## What you need to do
The records that follow must all be duplicated exactly.

##### Given data #####

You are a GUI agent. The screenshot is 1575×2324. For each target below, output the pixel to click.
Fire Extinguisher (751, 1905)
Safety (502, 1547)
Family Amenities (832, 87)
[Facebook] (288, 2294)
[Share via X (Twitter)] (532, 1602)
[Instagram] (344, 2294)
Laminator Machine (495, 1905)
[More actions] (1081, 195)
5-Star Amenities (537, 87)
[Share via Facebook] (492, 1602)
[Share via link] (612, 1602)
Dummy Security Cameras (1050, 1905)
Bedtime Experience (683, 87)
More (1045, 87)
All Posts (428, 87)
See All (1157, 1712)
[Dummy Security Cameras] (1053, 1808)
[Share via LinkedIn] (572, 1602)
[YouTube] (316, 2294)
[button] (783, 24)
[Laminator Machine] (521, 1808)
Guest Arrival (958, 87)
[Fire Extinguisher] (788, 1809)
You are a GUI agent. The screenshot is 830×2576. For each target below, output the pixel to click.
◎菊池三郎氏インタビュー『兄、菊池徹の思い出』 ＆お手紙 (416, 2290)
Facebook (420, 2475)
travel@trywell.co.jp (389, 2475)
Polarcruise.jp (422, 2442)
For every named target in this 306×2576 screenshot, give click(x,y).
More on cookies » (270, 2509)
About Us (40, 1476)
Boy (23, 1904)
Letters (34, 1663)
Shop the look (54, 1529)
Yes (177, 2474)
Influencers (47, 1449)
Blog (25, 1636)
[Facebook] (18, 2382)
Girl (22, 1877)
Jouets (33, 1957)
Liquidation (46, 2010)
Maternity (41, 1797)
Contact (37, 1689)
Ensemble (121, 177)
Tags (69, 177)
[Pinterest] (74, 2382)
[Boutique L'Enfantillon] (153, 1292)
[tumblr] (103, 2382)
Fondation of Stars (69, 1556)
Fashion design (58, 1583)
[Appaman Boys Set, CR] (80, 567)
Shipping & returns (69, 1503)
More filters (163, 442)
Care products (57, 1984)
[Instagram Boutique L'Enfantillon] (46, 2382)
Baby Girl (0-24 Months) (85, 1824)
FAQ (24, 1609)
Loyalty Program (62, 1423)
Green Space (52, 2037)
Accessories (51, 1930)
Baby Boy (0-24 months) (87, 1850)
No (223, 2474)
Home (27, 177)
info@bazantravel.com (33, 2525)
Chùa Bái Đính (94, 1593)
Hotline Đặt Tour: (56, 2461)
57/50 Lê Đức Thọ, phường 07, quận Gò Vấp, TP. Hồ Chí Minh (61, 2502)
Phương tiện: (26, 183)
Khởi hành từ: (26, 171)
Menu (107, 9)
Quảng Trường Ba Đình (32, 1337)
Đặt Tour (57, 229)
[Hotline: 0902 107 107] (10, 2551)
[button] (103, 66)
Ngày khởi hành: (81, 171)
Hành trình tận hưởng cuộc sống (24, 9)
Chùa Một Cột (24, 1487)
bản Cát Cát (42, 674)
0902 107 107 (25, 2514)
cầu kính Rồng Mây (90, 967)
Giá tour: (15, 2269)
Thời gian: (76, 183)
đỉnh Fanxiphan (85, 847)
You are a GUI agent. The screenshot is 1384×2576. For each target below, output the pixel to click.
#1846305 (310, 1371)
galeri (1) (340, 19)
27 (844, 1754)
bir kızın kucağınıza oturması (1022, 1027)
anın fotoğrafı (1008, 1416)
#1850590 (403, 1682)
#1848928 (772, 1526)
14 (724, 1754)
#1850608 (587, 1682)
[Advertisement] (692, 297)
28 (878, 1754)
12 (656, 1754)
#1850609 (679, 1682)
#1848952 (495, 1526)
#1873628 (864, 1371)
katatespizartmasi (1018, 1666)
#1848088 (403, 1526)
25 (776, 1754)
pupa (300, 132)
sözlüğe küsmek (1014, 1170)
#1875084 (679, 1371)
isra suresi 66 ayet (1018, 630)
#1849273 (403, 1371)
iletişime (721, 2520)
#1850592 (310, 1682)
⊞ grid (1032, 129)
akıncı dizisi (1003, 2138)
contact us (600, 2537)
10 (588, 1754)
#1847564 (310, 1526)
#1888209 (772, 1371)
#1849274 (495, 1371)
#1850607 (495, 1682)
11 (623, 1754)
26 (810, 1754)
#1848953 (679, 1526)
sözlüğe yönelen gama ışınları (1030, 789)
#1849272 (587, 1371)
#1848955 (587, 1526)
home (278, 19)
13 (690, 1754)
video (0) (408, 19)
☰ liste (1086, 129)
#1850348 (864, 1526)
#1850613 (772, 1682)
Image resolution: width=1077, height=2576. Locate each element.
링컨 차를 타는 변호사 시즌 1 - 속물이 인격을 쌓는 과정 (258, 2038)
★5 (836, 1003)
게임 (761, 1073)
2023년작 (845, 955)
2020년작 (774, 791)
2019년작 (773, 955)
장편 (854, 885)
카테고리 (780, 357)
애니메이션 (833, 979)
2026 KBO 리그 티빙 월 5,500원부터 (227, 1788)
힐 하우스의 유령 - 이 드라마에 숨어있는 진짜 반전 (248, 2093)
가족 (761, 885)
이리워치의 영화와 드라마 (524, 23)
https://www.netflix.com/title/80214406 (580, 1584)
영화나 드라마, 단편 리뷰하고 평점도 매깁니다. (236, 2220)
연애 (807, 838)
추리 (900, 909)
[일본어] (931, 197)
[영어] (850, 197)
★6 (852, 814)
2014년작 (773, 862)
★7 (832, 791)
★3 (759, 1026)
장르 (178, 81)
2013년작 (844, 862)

#####

## Task solution
You are a GUI agent. The screenshot is 1575×2324. For each target below, output the pixel to click.
Fire Extinguisher (751, 1905)
Safety (502, 1547)
Family Amenities (832, 87)
[Facebook] (288, 2294)
[Share via X (Twitter)] (532, 1602)
[Instagram] (344, 2294)
Laminator Machine (495, 1905)
[More actions] (1081, 195)
5-Star Amenities (537, 87)
[Share via Facebook] (492, 1602)
[Share via link] (612, 1602)
Dummy Security Cameras (1050, 1905)
Bedtime Experience (683, 87)
More (1045, 87)
All Posts (428, 87)
See All (1157, 1712)
[Dummy Security Cameras] (1053, 1808)
[Share via LinkedIn] (572, 1602)
[YouTube] (316, 2294)
[button] (783, 24)
[Laminator Machine] (521, 1808)
Guest Arrival (958, 87)
[Fire Extinguisher] (788, 1809)
You are a GUI agent. The screenshot is 830×2576. For each target below, output the pixel to click.
◎菊池三郎氏インタビュー『兄、菊池徹の思い出』 ＆お手紙 (416, 2290)
Facebook (420, 2475)
travel@trywell.co.jp (389, 2475)
Polarcruise.jp (422, 2442)
For every named target in this 306×2576 screenshot, give click(x,y).
More on cookies » (270, 2509)
About Us (40, 1476)
Boy (23, 1904)
Letters (34, 1663)
Shop the look (54, 1529)
Yes (177, 2474)
Influencers (47, 1449)
Blog (25, 1636)
[Facebook] (18, 2382)
Girl (22, 1877)
Jouets (33, 1957)
Liquidation (46, 2010)
Maternity (41, 1797)
Contact (37, 1689)
Ensemble (121, 177)
Tags (69, 177)
[Pinterest] (74, 2382)
[Boutique L'Enfantillon] (153, 1292)
[tumblr] (103, 2382)
Fondation of Stars (69, 1556)
Fashion design (58, 1583)
[Appaman Boys Set, CR] (80, 567)
Shipping & returns (69, 1503)
More filters (163, 442)
Care products (57, 1984)
[Instagram Boutique L'Enfantillon] (46, 2382)
Baby Girl (0-24 Months) (85, 1824)
FAQ (24, 1609)
Loyalty Program (62, 1423)
Green Space (52, 2037)
Accessories (51, 1930)
Baby Boy (0-24 months) (87, 1850)
No (223, 2474)
Home (27, 177)
info@bazantravel.com (33, 2525)
Chùa Bái Đính (94, 1593)
Hotline Đặt Tour: (56, 2461)
57/50 Lê Đức Thọ, phường 07, quận Gò Vấp, TP. Hồ Chí Minh (61, 2502)
Phương tiện: (26, 183)
Khởi hành từ: (26, 171)
Menu (107, 9)
Quảng Trường Ba Đình (32, 1337)
Đặt Tour (57, 229)
[Hotline: 0902 107 107] (10, 2551)
[button] (103, 66)
Ngày khởi hành: (81, 171)
Hành trình tận hưởng cuộc sống (24, 9)
Chùa Một Cột (24, 1487)
bản Cát Cát (42, 674)
0902 107 107 (25, 2514)
cầu kính Rồng Mây (90, 967)
Giá tour: (15, 2269)
Thời gian: (76, 183)
đỉnh Fanxiphan (85, 847)
You are a GUI agent. The screenshot is 1384×2576. For each target below, output the pixel to click.
#1846305 (310, 1371)
galeri (1) (340, 19)
27 (844, 1754)
bir kızın kucağınıza oturması (1022, 1027)
anın fotoğrafı (1008, 1416)
#1850590 (403, 1682)
#1848928 (772, 1526)
14 (724, 1754)
#1850608 (587, 1682)
[Advertisement] (692, 297)
28 (878, 1754)
12 (656, 1754)
#1850609 (679, 1682)
#1848952 (495, 1526)
#1873628 (864, 1371)
katatespizartmasi (1018, 1666)
#1848088 (403, 1526)
25 (776, 1754)
pupa (300, 132)
sözlüğe küsmek (1014, 1170)
#1875084 (679, 1371)
isra suresi 66 ayet (1018, 630)
#1849273 (403, 1371)
iletişime (721, 2520)
#1850592 (310, 1682)
⊞ grid (1032, 129)
akıncı dizisi (1003, 2138)
contact us (600, 2537)
10 (588, 1754)
#1847564 (310, 1526)
#1888209 (772, 1371)
#1849274 (495, 1371)
#1850607 (495, 1682)
11 (623, 1754)
26 (810, 1754)
#1848953 (679, 1526)
sözlüğe yönelen gama ışınları (1030, 789)
#1849272 (587, 1371)
#1848955 (587, 1526)
home (278, 19)
13 (690, 1754)
video (0) (408, 19)
☰ liste (1086, 129)
#1850348 (864, 1526)
#1850613 (772, 1682)
Image resolution: width=1077, height=2576. Locate each element.
링컨 차를 타는 변호사 시즌 1 - 속물이 인격을 쌓는 과정 (258, 2038)
★5 (836, 1003)
게임 (761, 1073)
2023년작 (845, 955)
2020년작 (774, 791)
2019년작 (773, 955)
장편 (854, 885)
카테고리 (780, 357)
애니메이션 (833, 979)
2026 KBO 리그 티빙 월 5,500원부터 (227, 1788)
힐 하우스의 유령 - 이 드라마에 숨어있는 진짜 반전 (248, 2093)
가족 (761, 885)
이리워치의 영화와 드라마 (524, 23)
https://www.netflix.com/title/80214406 (580, 1584)
영화나 드라마, 단편 리뷰하고 평점도 매깁니다. (236, 2220)
연애 (807, 838)
추리 (900, 909)
[일본어] (931, 197)
[영어] (850, 197)
★6 (852, 814)
2014년작 (773, 862)
★7 (832, 791)
★3 (759, 1026)
장르 (178, 81)
2013년작 (844, 862)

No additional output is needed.